Iranian authorities had hoped that fuel hikes in November 2019 that sparked mass anti-government protests — in which at least 225 people were killed by security forces — would dampen the incentive for smuggling. Officials and smugglers say it did not.
“Increasing the price of gasoline does not affect fuel smuggling because the main fuel that is transported is diesel,” said Ahmed, a smuggler. “When I sit behind the wheel of a van full of diesel, I feel like I am carrying a big bomb, but I have no other way of escaping unemployment and earning a living.”
Iranian concerns about the porous border with Pakistan are not unfounded.
In 2017, senior US and Saudi officials toyed publicly with the idea of pressuring Iran by supporting potential unrest among Iranian ethnic minorities, including Balochis, who straddle both sides of the Iranian-Pakistan border. Pakistani militants asserted at the time that Saudi funds were pouring into religious seminaries in Balochistan that were operated by anti-Shiite and anti-Iranian groups.
Intermittent efforts to foster unrest in Iran using Pakistani Baluchistan as a base date back to the presidency of George W. Bush. People like Ismaeelzahi suggest that investment in cross-border trade would serve to pacify Iran’s restive southeast, improve standards of living, and allow Iran to circumvent US sanctions.
“Borders are important potentials. Our country has a wide border with some Arab countries in the southeast by sea and it shares borders with Afghanistan and Pakistan by land. … Exchange of goods at borders is one of the most important ways of living and employing people,” Ismaeelzahi said.

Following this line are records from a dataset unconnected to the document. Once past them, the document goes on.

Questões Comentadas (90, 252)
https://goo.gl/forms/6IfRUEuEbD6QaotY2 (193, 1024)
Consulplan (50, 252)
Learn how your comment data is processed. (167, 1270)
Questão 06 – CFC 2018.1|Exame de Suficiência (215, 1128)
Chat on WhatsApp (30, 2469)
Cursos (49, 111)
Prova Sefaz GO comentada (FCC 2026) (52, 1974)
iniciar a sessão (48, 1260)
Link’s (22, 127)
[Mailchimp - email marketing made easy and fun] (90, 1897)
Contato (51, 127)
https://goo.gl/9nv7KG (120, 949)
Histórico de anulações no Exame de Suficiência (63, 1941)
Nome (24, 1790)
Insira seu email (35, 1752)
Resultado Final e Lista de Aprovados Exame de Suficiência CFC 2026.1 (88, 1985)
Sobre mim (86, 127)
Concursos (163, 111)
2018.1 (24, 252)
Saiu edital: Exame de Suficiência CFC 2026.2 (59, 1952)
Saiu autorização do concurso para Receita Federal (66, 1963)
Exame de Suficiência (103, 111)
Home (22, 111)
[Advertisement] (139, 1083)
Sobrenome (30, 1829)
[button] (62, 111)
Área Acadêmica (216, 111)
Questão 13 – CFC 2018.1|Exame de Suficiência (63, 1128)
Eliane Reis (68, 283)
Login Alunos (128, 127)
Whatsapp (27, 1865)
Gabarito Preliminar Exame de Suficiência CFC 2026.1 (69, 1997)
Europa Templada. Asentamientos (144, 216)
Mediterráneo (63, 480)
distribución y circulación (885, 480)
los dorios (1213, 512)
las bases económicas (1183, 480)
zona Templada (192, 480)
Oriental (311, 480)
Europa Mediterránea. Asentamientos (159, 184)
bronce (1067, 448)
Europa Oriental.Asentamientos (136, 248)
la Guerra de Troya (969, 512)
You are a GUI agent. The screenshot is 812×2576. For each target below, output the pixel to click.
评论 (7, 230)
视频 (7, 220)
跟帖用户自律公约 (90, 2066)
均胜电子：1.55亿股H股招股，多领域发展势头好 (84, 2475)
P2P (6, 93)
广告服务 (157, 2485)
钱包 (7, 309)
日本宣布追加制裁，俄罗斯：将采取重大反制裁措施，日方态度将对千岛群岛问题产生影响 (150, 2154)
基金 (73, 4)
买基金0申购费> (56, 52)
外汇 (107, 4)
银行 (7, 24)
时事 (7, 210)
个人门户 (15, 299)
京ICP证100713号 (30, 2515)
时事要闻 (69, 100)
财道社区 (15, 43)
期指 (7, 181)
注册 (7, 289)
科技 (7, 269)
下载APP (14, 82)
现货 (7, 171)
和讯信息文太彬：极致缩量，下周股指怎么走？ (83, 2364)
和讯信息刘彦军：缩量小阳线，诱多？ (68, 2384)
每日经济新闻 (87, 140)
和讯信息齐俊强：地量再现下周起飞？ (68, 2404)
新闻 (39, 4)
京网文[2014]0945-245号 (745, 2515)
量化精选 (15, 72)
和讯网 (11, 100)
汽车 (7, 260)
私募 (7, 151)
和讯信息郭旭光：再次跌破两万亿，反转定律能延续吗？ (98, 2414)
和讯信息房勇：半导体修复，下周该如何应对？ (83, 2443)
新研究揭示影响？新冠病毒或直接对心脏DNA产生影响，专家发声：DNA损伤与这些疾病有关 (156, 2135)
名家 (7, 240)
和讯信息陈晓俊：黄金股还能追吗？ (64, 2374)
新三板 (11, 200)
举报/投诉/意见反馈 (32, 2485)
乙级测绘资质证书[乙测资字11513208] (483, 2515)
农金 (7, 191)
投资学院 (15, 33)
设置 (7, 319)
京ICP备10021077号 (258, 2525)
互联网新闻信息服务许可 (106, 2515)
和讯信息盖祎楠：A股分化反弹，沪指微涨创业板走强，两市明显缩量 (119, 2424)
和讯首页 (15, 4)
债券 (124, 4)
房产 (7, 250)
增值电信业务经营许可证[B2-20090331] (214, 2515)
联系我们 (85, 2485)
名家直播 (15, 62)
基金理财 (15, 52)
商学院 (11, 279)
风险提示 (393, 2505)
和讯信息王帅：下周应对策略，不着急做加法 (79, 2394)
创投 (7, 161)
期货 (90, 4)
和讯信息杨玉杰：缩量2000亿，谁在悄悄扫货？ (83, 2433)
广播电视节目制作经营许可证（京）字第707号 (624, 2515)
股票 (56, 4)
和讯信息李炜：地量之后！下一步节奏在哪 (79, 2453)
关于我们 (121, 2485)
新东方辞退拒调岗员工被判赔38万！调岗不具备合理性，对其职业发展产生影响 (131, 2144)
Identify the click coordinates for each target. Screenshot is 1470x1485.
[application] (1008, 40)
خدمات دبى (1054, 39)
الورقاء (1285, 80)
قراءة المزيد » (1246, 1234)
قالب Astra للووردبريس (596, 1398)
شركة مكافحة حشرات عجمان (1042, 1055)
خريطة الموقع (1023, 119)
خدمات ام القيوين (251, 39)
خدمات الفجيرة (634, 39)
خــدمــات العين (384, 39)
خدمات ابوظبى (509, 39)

Acting on his advice would require Iranian authorities to expand their fixation on border security to include human security. That would mean adopting a prism that is not exclusively framed by concern about real and imagined external plots and machinations.
With the government preoccupied with a tug of war with President Biden about who goes first in reviving the moribund 2015 international agreement that curbed Iran’s nuclear program — and elections scheduled in the next few months — that is likely to prove a tall order.
Dr. James M. Dorsey, a non-resident Senior Associate at the BESA Center, is a senior fellow at the S. Rajaratnam School of International Studies at Singapore’s Nanyang Technological University and co-director of the University of Würzburg’s Institute for Fan Culture.